__Work item__. Without changing a word, repeat the data, and include no pictures.

(Beginning of Data section)

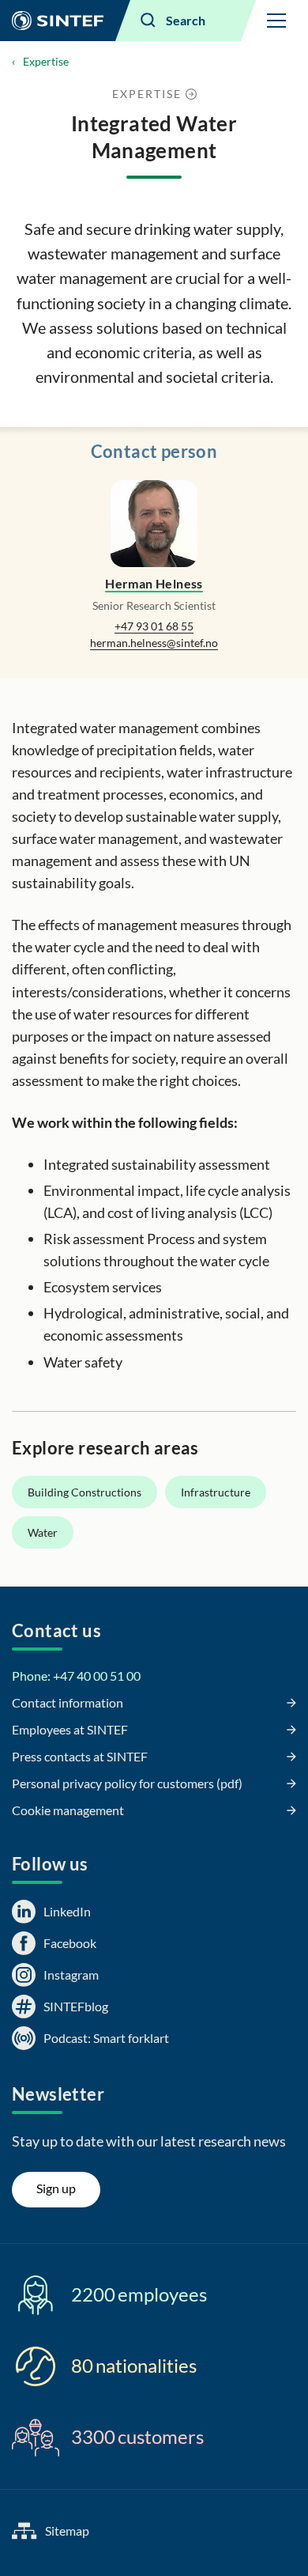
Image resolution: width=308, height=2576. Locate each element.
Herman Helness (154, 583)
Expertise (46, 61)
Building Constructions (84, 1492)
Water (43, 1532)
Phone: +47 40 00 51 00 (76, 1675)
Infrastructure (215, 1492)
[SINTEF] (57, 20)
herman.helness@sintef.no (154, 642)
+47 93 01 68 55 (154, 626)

(End of Data section)

__Answer to the problem__.
Image resolution: width=308, height=2576. Locate each element.
Herman Helness (154, 583)
Expertise (46, 61)
Building Constructions (84, 1492)
Water (43, 1532)
Phone: +47 40 00 51 00 (76, 1675)
Infrastructure (215, 1492)
[SINTEF] (57, 20)
herman.helness@sintef.no (154, 642)
+47 93 01 68 55 (154, 626)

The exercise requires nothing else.